Recently a few insiders have started backing away from the apocalyptic singularity talk, e.g. Francois Chollet saying that LLMs are an offramp on the path to AGI.
OpenAI's CTO recently said "the AI models that OpenAI have in their labs are not much more advanced than those which are publicly available". She tries to spin this as a positive thing - the average person off the street is able to use the same cutting-edge tech that's being used in our top research labs! But this is obviously a concerning thing to say to the optimists who have been convinced that "AGI has been achieved internally" for a while now. Of course, you can interpret this statement as not including GPT-5, because it doesn't exist yet - and once GPT-5 is finished training, they will have a model that's significantly more advanced than anything currently available. So we'll have to wait and see.
Based on posts at /r/stablediffusion, the newest version of Stable Diffusion 3 appears to be a regression in many ways. Perhaps the model has latent potential that will be unlocked by community finetunes, but if we were experiencing exponential progress, you would expect the models to get better, not worse.
I dont think it's "plateauing" so much as the predictions of the skeptics like Phil Koopman have been born out.

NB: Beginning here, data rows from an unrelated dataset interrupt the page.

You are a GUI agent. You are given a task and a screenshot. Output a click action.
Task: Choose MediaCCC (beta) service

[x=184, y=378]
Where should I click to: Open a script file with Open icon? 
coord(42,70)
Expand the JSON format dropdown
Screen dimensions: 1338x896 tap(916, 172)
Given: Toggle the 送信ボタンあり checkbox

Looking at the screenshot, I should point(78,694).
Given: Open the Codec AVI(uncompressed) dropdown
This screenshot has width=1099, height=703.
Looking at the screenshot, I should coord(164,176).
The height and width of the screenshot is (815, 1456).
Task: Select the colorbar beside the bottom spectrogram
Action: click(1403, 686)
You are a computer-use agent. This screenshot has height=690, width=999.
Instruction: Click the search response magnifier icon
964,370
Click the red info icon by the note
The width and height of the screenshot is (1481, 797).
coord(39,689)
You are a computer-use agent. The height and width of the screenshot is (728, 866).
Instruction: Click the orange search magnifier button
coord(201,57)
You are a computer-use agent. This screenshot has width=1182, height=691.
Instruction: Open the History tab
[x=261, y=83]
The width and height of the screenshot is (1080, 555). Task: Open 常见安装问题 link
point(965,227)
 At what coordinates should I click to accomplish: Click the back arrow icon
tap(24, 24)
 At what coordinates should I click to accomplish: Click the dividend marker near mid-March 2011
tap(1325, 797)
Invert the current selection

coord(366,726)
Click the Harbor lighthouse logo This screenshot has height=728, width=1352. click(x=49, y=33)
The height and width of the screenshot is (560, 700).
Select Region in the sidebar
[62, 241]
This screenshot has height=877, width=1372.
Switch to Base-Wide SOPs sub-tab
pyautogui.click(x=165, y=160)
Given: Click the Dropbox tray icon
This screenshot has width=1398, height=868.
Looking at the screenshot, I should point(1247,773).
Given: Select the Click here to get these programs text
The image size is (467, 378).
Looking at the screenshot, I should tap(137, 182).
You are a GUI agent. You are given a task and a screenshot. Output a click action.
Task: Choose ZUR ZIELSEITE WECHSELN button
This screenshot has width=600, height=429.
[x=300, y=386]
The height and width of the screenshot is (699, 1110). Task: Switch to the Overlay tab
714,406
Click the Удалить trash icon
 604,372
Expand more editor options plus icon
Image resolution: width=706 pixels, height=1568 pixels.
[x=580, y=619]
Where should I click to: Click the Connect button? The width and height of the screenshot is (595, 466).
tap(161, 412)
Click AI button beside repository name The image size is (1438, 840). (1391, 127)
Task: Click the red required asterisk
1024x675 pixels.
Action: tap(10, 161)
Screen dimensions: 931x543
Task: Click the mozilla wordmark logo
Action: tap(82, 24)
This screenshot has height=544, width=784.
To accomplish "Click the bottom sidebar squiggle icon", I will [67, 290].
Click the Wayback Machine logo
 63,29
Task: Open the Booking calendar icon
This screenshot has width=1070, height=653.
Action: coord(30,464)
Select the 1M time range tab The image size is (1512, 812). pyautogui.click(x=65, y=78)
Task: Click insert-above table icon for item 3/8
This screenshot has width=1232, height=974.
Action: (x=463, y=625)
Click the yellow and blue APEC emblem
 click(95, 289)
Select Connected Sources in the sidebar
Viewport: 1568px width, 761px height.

When gpt first came out there was a lot of talk within the industry about "the hallucination problem", about how unlikely it was to be solved through incremental improvement or better training data, and about how this made it unsuitable for any use-case where testability and precision were significant concerns.
However this sort of skepticism doesn't attract venture capital dollars and ars-technica clicks the way articles with headlines like "I asked gpt to write code in the style of John Carmack and it did!" do, and thus the skeptics were shouted down and ignored.